The experiences gained from individual pursuits have engorged their sound. Die-hard A&J fans definitely could not be disappointed with the latest offering from the siblings, but there are marked differences. A maturity perhaps, a more expansive sound absolutely, but one thing that is very noticeable, certainly with early track releases such as Get Home and A Heartbreak is a far more united approach to the performances. There is still an aspect of certain tunes being predominantly lead by one or the other, but the influence comes in even doses.
“Time is an effective tool for reflection in a relationship,” Julia philosophises. “Time gave us the space away to get more of a clear picture of what it was we saw in each other.
“The first time I saw Angus sing after having that time apart, I watched him differently. My perspective on him had changed and I could really appreciate how brilliant he is.

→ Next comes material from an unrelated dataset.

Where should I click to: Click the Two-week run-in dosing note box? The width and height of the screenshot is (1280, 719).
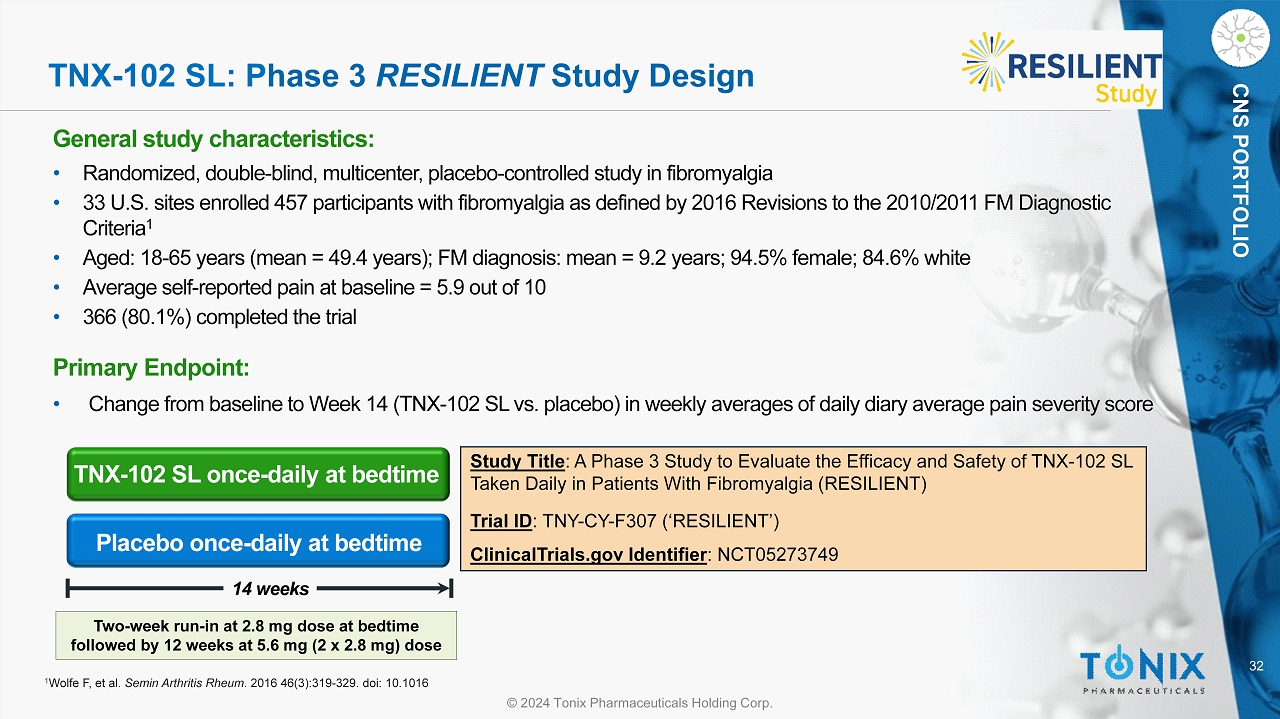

The space away brought with it a newfound respect and love for what he brings to my music and to me in general.”
It is still a sound that they very much own, as individuals and as a duo, but what is noticeable now is that, even if the vocals come from just one of them, the other is ever-present instrumentally and lyrically.
But it wasn’t they alone who were responsible for this evolution. Legendary producer, Rick Rubin, whose previous clients have included such disparate A-List musos as The Beastie Boys, Kanye West and the Red Hot Chili Peppers, was instrumental in bringing the Stones back into the studio together and more than a little responsible for expanding on all that had gone before.
“I find all good collaborations work if you can be yourself with each other,” says Julia of the experience. “The less you are ‘trying’ to be something, the more you can just relax and do what you do. Rick allows for that to happen by being really accepting and open as a person. We both felt happy at [Ruben’s recording studio] Shangri La and in a place where music was the main focus.”
The new album has already received massive acclaim worldwide, many reviewers noting similarly that, while different, though not better or worse than previous offerings, Angus & Julia Stone is more ‘complete’ as an album, the sound more polished, the production more advanced. There is no denying that it is still very much the work of the same two kids that meekly mounted the stage eight years ago, but there is also no denying that they have come a long, long way.
Officially launching the new album to an Australian audience, Angus and Julia chose Splendour in the Grass as their showcase. The festival has seen many of their musical chapters, from the early days together and through solo careers, so it is only fitting that Splendour should also host their return as a duo.
“It feels familiar to be back in the area,” Julia reflects. “We’ve had so many experiences over the years at Splendour so it felt like a landmark festival for us. Playing the songs from this new record in Australia for the first time, it had a similar kind of feeling to when we first played it years ago.”
The question on many a fan’s lips is, ‘is Angus and Julia Stone the duo back for good?’ But the answer is far more convoluted than a simple ‘yes’ or ‘no’. They work well as a team, there can be no disputing that, but likewise, their collection of solo albums makes it abundantly clear that they have much to offer independently.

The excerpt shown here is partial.